Former New York Senator Daniel Patrick Moynihan was in an argument with one of his senate colleagues over an issue. The other senator, probably sensing that he was losing the debate, said "You may disagree with me, but I'm entitled to my own opinion". Moynihan brilliantly quipped in reply: "You are entitled to your own opinion, but you are not entitled to your own facts".
This story is insightful because you can tell it to anyone and they'd likely give out a chuckle and nod in hearty agreement, but in practice the statement "you are not entitled to your own facts" is not as reliable a truth as you'd expect. Politicians and journalists have come to take such liberties with the facts that their spin on the issues is given as equal a weight as the reality itself. Depending on your viewing preferences, inflation is either at a record low or a record high; the national debt is either shrinking or spiraling out of control; poverty is either going down or going up.
The absence of even a rough agreement on the facts means there are no reference points for accountability, and every opinion is given equal footing-- no matter how uninformed.
Which brings me to the catalyst of this entry. Last Sunday was the seventh anniversary of Joseph Estrada's fall from power. The Philippine government, understandably eager to reach out to Estrada's many scorned supporters, decided not to mark the anniversary with any special commemorative activities. (Perhaps they also realized in hindsight that the Supreme Court declaring the presidency vacant doesn't make as much sense today as it did in January 2001). The Inquirer, never one to pass up a chance to stoke the flames, made their front page headline for Sunday: "Palace: Forget EDSA II". They even had the gall to make their lead sentence "Read Malacañang's lips: Everyone should forget EDSA II".

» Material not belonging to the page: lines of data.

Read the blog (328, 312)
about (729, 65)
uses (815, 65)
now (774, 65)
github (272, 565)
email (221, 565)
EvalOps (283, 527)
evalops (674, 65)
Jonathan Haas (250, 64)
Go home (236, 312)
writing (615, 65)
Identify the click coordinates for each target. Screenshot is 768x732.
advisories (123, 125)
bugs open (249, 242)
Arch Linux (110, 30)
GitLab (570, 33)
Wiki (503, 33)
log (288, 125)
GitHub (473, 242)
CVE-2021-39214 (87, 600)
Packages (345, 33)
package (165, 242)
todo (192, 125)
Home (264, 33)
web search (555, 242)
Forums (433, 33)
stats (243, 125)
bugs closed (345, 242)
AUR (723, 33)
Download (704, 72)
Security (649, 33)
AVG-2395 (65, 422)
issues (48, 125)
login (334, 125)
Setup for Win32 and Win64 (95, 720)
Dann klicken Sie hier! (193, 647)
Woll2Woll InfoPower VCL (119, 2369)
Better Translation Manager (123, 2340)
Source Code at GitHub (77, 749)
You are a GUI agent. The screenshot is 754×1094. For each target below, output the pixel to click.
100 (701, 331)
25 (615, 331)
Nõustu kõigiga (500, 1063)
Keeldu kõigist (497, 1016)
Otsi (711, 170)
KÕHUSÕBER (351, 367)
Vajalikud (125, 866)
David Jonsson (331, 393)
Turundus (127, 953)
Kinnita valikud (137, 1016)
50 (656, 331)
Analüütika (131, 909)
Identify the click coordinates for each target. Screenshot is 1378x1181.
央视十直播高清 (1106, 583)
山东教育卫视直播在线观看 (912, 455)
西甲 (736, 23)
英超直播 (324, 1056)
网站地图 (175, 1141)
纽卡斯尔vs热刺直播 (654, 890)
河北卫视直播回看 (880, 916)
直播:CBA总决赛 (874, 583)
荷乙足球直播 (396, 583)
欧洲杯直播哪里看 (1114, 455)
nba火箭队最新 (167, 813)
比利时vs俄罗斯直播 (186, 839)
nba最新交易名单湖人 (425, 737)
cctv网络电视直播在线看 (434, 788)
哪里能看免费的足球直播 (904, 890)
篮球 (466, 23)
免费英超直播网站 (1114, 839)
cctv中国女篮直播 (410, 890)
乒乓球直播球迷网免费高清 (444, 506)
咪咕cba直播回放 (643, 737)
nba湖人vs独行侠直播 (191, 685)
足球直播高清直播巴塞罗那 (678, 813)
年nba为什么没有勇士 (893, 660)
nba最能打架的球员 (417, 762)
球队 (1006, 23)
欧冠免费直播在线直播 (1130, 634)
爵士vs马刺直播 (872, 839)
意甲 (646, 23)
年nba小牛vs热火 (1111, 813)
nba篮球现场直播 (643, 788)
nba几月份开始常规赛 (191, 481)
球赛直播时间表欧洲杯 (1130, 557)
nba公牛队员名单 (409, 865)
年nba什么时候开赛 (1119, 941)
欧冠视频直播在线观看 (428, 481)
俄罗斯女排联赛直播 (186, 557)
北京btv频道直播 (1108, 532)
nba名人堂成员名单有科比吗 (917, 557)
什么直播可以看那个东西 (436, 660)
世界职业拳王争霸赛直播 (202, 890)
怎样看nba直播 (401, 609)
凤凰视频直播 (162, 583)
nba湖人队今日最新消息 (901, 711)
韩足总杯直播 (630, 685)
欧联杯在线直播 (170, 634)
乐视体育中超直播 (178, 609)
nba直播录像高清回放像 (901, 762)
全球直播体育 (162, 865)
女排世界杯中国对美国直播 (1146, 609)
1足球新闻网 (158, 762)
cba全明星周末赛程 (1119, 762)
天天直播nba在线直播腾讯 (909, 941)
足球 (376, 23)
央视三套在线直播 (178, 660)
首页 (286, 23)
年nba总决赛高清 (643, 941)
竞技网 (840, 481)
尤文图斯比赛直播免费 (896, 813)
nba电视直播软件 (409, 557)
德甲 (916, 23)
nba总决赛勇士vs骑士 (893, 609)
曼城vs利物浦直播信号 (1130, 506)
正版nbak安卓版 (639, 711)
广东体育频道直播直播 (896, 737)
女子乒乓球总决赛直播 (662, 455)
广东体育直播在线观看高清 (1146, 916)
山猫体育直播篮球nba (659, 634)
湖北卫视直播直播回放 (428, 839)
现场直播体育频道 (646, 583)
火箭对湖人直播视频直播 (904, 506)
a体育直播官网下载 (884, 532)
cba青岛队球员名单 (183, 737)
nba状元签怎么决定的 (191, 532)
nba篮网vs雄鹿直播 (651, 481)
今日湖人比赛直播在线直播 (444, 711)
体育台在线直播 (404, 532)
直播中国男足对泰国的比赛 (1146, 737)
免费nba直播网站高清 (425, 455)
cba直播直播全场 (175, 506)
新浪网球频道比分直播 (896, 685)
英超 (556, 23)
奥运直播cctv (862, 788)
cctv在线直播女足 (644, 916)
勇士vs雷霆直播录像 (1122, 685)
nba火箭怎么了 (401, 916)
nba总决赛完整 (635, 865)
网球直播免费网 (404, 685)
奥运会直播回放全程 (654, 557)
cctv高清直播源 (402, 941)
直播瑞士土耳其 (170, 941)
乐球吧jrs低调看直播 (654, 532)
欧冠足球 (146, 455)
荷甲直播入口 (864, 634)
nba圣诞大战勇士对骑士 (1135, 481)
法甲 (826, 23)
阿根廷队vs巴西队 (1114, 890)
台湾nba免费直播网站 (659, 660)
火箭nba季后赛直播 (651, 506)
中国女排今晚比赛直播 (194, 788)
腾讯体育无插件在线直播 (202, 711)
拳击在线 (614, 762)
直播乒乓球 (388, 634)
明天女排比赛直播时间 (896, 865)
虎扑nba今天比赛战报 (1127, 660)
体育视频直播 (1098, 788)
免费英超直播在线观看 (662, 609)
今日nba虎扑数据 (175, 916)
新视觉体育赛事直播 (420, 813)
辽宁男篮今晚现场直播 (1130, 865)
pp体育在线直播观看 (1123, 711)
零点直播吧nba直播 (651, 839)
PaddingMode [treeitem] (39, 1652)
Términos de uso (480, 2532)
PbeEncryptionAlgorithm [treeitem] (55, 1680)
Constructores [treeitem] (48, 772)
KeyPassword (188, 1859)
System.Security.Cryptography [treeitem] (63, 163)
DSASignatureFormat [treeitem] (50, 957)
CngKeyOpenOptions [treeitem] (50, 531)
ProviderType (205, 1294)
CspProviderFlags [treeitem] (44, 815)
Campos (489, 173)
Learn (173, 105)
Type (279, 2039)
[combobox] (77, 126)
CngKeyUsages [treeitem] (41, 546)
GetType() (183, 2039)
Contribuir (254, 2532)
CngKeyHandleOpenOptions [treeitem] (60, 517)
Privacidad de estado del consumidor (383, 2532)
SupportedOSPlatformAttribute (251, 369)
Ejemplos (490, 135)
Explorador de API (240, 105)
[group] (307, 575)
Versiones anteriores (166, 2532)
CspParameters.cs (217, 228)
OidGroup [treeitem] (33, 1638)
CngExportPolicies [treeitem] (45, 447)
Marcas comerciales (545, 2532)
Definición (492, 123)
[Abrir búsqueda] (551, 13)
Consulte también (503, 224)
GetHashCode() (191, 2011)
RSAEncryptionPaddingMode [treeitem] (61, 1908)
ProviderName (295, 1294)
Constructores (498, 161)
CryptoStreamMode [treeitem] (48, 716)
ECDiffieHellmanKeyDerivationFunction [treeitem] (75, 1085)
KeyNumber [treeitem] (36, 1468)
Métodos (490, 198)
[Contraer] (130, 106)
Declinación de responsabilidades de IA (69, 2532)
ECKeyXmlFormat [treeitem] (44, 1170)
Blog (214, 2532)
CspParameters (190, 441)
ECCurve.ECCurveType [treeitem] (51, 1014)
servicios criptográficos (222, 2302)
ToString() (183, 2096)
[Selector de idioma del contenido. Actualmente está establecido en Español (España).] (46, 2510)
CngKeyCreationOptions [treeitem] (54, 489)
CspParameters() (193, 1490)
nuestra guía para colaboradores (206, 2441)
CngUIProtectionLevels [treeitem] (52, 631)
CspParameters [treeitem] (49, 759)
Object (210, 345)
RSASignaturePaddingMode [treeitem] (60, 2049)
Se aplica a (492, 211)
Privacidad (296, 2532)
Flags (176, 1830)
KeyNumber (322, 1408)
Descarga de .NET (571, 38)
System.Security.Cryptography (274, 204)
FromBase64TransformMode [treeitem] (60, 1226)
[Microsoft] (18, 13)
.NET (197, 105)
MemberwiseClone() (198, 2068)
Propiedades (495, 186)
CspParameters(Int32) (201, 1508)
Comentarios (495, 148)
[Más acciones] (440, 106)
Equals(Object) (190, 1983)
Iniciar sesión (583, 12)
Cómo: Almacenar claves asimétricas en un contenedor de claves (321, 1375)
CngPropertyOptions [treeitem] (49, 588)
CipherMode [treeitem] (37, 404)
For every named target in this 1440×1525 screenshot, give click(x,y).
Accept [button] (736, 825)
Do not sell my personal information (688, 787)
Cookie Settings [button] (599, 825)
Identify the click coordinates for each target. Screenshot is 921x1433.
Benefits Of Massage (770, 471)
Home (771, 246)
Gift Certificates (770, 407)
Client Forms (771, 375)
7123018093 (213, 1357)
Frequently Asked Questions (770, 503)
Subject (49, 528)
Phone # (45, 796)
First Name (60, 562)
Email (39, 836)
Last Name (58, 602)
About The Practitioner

This is the country's most widely circulated paper, seen by millions in newsstands and sidewalks all over the archipelago. All blaring to even casual observers that Malacañang wants you to "forget" EDSA II-- which is just not true. It's a destructive bias for negativity. I don't expect them to report on all the airplanes that arrive safely, but I do wish they would aspire for a standard of responsible journalism. For better or for worse, The Inquirer is considered the country's newspaper of record. Even if their editors do not agree on an issue, it is always possible to present it in honest and fair-minded terms. But what's done is done, and in the end what actually came out of the mouth of the Malacañang spokesperson matters less than the interpretation blazed on the front page.
Naturally, the following day the militants and bloggers are up in arms, denouncing President Arroyo's supposed amnesia and comparing her to a Holocaust denier. It's hard to blame people for not reading past the misleading headlines to dig out the hard facts, especially in an article as muddled as that one (you'd have to read several paragraphs into it before getting to the beef). Not everyone has the time to pick apart the news articles to segregate truth from innuendo.
There is no great reward in store for those who dare to articulate the truth, especially when the truth can't be painted in black and white. The reward goes to those who can make their arguments most loudly, most frequently, and in big bold letters.